## PROBLEM REQUIREMENTS
Copy out every line of the items below word for word, and omit the pictures.

▬▬▬

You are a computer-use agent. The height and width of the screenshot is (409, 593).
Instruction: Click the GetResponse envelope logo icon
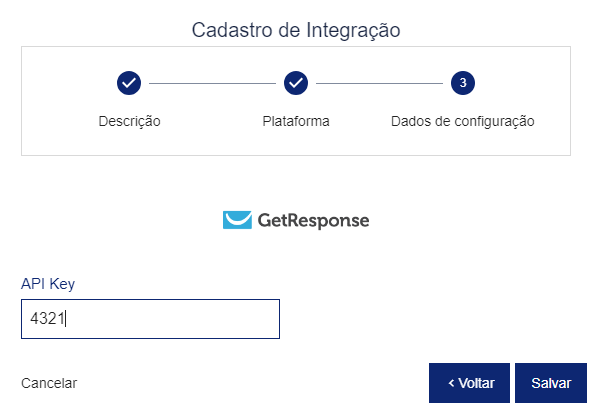pyautogui.click(x=237, y=220)
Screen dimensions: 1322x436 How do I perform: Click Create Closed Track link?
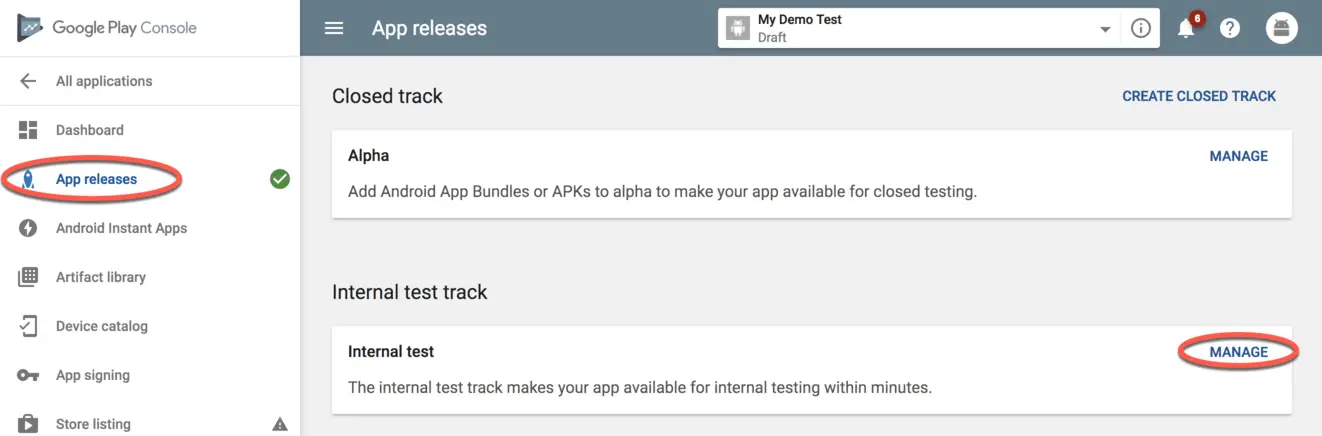click(x=1199, y=96)
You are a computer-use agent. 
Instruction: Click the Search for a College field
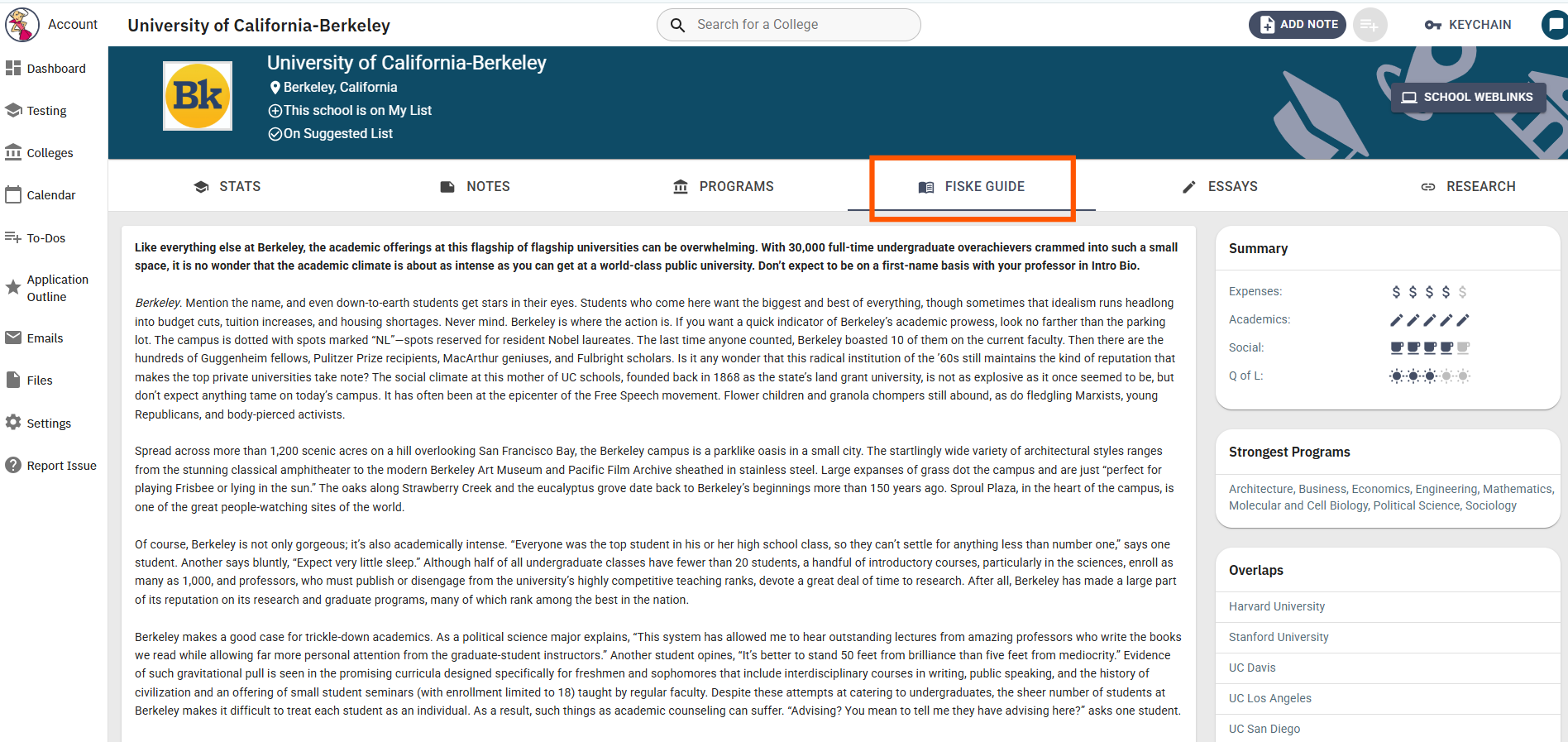click(x=788, y=25)
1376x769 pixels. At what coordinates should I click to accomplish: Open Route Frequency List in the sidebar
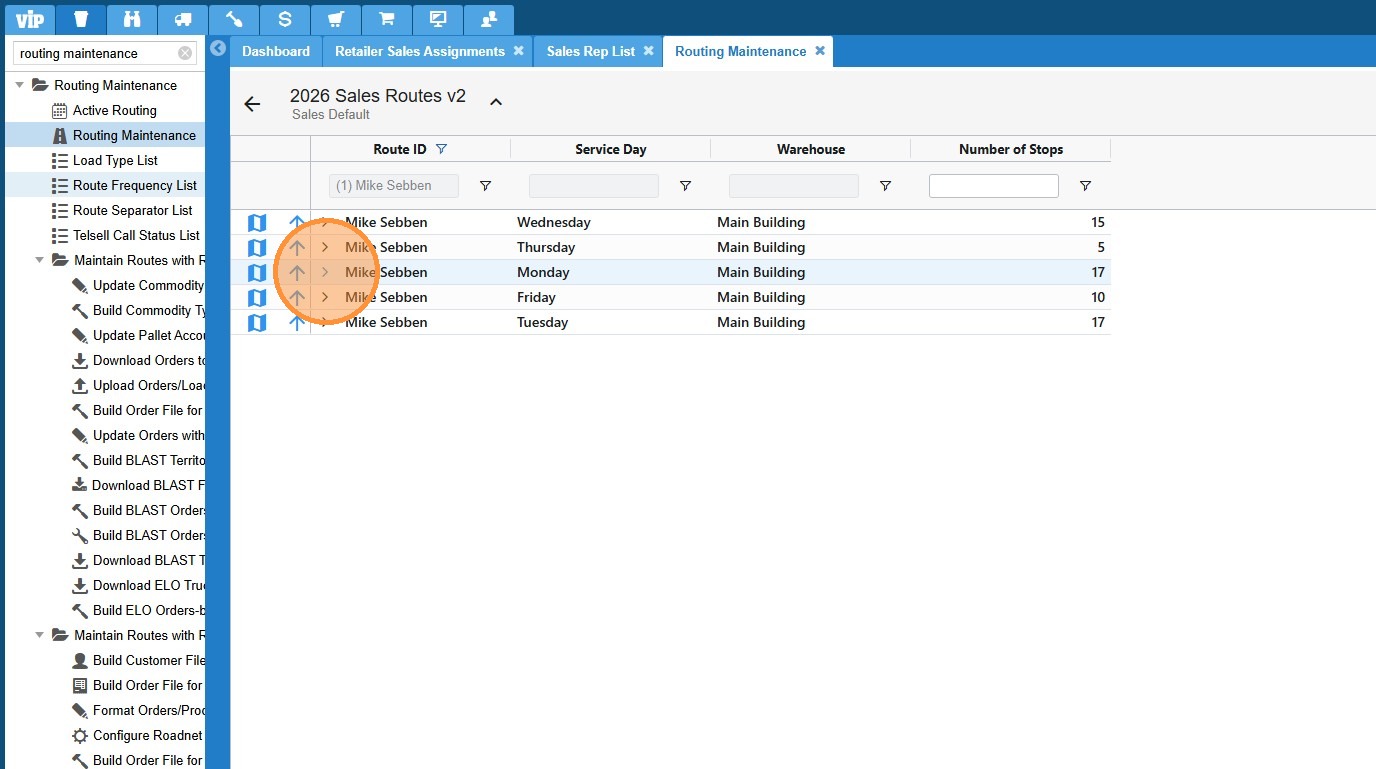(x=134, y=185)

▬▬▬

## THE REPLY
You are a computer-use agent. The height and width of the screenshot is (409, 593).
Instruction: Click the GetResponse envelope logo icon
pyautogui.click(x=237, y=220)
Screen dimensions: 1322x436 How do I perform: Click Create Closed Track link?
click(x=1199, y=96)
You are a computer-use agent. 
Instruction: Click the Search for a College field
click(x=788, y=25)
1376x769 pixels. At what coordinates should I click to accomplish: Open Route Frequency List in the sidebar
(x=134, y=185)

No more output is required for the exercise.